Experimental Design: A s.c. tumor model of HT29 human colon carcinoma in athymic mice was used. Two DCE-MRI techniques were used based, respectively, on macromolecular [Gd-diethylenetriaminepentaacetic acid (DTPA)-albumin] and low molecular weight (Gd-DTPA) contrast agents. The first technique provided a quantitative measurement of transendothelial permeability and fractional plasma volume, accepted surrogate markers of tumor angiogenesis. With the second technique, we quantified the initial area under the concentration-time curve, which gives information related to tumor perfusion and vascular permeability. Experiments were done before and 24 hours after a single dose administration of SU11248.

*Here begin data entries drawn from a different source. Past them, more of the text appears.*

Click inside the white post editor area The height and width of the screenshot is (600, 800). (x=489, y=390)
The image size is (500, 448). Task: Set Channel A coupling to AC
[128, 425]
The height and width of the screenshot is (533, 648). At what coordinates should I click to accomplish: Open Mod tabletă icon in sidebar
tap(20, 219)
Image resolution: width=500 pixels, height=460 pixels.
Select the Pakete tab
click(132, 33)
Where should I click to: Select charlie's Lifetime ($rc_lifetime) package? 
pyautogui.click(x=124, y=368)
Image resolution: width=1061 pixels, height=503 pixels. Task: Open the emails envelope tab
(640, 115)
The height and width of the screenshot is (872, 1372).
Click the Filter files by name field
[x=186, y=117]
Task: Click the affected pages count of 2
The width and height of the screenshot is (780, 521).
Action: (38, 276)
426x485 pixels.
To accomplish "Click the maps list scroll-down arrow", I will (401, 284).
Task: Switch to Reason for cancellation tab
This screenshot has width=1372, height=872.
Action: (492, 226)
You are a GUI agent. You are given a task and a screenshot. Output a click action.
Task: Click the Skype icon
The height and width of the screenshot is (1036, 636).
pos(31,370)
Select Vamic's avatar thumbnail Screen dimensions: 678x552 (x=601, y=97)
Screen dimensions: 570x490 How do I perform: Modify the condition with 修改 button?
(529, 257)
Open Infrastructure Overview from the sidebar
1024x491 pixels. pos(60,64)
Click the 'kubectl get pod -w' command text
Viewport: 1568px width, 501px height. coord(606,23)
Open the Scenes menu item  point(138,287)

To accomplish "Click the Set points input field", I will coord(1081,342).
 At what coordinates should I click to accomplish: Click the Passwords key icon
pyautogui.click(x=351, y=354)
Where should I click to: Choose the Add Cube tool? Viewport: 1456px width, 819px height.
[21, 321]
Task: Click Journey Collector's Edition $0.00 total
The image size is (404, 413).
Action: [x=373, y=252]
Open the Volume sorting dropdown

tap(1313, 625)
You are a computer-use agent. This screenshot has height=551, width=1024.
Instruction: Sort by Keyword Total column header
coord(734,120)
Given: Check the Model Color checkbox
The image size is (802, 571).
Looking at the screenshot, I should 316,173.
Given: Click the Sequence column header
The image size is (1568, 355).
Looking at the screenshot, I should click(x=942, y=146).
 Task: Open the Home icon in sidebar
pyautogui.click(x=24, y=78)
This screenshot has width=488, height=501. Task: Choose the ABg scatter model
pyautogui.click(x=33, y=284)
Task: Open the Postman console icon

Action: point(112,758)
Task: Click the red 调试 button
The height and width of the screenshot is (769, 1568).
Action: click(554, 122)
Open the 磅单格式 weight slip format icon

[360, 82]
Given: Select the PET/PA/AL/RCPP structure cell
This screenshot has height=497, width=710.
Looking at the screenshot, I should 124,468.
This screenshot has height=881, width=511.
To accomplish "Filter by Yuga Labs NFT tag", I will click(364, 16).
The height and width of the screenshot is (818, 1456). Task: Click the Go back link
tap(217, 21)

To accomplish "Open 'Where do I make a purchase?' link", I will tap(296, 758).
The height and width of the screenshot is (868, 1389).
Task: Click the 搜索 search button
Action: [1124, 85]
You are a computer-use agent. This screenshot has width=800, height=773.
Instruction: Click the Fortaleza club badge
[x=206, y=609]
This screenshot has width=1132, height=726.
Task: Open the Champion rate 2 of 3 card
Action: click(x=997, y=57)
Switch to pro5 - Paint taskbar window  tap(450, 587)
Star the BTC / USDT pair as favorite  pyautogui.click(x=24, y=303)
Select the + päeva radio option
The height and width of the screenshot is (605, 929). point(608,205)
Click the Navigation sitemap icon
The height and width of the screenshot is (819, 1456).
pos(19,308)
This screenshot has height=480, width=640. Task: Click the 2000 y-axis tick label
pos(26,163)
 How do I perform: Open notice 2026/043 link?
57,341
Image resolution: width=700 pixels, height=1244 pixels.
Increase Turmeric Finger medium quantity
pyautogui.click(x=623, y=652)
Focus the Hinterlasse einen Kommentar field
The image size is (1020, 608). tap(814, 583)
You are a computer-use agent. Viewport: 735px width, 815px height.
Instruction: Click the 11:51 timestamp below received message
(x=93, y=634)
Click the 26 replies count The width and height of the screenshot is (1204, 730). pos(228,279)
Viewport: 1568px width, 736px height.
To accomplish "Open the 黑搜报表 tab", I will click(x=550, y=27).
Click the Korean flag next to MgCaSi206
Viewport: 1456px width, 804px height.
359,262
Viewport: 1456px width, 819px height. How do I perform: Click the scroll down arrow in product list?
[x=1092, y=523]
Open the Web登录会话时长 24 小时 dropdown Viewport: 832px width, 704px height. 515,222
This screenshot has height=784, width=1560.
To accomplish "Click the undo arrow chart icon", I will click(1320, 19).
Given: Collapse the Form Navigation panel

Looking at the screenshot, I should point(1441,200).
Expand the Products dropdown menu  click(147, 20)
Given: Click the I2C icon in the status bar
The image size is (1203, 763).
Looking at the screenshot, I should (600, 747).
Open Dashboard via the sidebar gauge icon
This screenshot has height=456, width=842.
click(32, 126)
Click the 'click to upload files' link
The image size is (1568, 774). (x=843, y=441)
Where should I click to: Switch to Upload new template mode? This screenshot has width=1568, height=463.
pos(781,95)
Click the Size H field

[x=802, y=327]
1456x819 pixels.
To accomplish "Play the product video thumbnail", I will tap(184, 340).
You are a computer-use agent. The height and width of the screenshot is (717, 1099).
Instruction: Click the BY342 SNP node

Results: The early antiangiogenic effect of SU11248 was detected by DCE-MRI with macromolecular contrast agent as a 42% decrease in vascular permeability measured in the tumor rim. The effect was also detected by DCE-MRI done with Gd-DTPA as a 31% decrease in the initial area under the concentration-time curve. Histologic slices showed a statistically significant difference in mean vessel density between the treated and control groups.

Conclusions: The early antiangiogenic activity of SU11248 was detected in vivo by DCE-MRI techniques using either macromolecular or low molecular weight contrast agents. Because DCE-MRI techniques with low molecular weight contrast agents can be used in clinical studies, these results could be relevant for the design of clinical trials based on new paradigms.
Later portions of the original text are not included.